Thursday, February 24, 2011

Blessed

I know I often talk about the struggles that we face. Let’s face it, being a single parent is hard work. Being a single parent to an active boy is even harder. While he is used to my work schedule if I pick him up even 30 minutes later from daycare it will be a rough evening and even a rough night on some occasions. I admit, I struggle with this sometimes. I really like my “me” time. I crave it actually and I need several hours each night or I struggle to sleep. I like the quietness of the house and I like to be able to sit on the couch and pet my cat (which I never see during Duc hours).



But sometimes there are blessings where you don’t see them. I have a child that wants to be with me all the time. I have a son that thinks I’m awesome and he tells strangers that “my mama is funny!”. I have a son that still wants to cuddle despite the distractions of toys and Thomas the Train on the brain. I have a child that enjoys not only picking out his own clothes each morning, but picking mine out as well (yes, the boy has good taste, but he seems particularly driven to my boobylicious shirts. In his own words, “I like boobies”).



Today I had a shit-tastic day at work…after several already this week. I’m physically and emotionally spent. When we got home tonight, we took our shoes and coats off and I fell into the closest seat. Duc climbed up in my lap and began looking at our videos on my iPod. And for 30 blissful minutes I slept and held my baby while listening to the sounds of his laughter on the video. Even after dinner he didn’t insist on rough housing or throwing a ball through the house or beg me to build his train set once again. He laid down next to me and we watched a little TV together. I marveled at the sweetest of this child next to me and understood why people refer to him as an “old soul”. I love that he has a naughty little grin and he will do something over and over again if it made me laugh just one time. And even if he won’t sleep in the twin bed I built him, he lays in it every night while we hold hands in the dark and talk.



I love that he loves Vietnam and that every time he sees a palm tree he excitedly yells “VIETNAM!”. While I don’t love that he goes though the trash cans, I love that I find surprises.

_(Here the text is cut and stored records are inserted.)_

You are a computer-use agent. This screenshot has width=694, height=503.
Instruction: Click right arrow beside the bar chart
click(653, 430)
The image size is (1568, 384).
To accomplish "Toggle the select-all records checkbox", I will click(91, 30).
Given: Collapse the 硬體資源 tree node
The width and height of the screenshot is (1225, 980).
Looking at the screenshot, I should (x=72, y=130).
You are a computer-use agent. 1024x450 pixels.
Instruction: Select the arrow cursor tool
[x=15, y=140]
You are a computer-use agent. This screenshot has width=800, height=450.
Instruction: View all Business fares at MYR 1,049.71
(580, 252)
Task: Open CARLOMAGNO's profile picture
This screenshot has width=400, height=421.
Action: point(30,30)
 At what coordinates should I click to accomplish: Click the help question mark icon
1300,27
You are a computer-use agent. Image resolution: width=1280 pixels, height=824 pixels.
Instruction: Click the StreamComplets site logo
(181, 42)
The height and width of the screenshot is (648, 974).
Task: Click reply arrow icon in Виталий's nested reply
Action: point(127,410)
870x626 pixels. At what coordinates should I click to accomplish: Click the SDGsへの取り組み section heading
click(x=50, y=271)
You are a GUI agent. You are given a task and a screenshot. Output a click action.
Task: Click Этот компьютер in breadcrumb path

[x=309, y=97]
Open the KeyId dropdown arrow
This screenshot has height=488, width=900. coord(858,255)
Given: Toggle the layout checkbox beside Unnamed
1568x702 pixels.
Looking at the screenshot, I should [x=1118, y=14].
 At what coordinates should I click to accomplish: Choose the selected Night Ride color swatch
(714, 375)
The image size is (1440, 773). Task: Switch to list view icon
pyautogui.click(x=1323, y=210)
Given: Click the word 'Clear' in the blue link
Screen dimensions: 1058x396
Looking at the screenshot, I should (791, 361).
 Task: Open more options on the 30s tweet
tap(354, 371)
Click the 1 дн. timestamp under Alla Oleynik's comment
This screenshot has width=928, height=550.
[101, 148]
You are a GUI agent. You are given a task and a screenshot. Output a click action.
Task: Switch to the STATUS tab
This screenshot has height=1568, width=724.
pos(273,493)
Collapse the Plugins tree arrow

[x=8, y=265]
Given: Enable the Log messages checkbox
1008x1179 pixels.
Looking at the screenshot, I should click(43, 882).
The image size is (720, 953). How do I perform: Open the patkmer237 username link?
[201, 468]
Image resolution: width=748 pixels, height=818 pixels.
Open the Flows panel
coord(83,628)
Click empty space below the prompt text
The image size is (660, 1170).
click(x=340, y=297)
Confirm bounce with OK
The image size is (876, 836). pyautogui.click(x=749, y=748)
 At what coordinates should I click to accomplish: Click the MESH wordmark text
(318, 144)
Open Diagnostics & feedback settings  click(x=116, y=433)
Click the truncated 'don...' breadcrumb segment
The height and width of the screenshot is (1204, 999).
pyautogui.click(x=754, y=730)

Sometimes in my purse (which explains why it weighs 15 lbs.) or coat pocket or other places. Today I reached into my pants pocket and pulled out this:

IMG_7883


Yes, that is a bottle top from Seagrams wine cooler I drank last night. He found it this morning and begged to be able to take it to daycare. When I refused he must have snuck it into my pocket because it was a treasure worth keeping.



I love that he has become such a little man. He holds doors open for people, is so sweet and delicate with little girls and asks me when he will finally have a sister.



Yes, yes, yes I love this boy.

Tuesday, February 15, 2011

Hello, my name is…

Despite my apparent inability to blog, I think about it often. I find writing is cathartic for my soul even if no one reads and no one responds (although it is always good to have feedback!).



From my previous posts you know life has been challenging lately. I feel a bit bad for not updating you on Duc’s nee-nee/sleep situation, but I am happy to say it has improved. I think I needed to get far enough distance between living it and writing about it. Despite my assertions that I am not superstitious, I still find myself crossing my fingers and trying not to jinx myself.



The night following my last post I talked to Mom. Every woman wants to believe she will be a better mother than her’s was. You think you will find the patience that your mother lacked. You promise yourself you will never say “because I said so” and especially as adoptive parents you think you will never get tired of hearing your child chant “MOM!” at high volume. You tell yourself that you know everything about your child—more than any other living soul on this planet (a fact that saddens me and empowers me to make better decisions). As an adoptive parent you educate yourself on attachment issues and can spot those times when your child struggles.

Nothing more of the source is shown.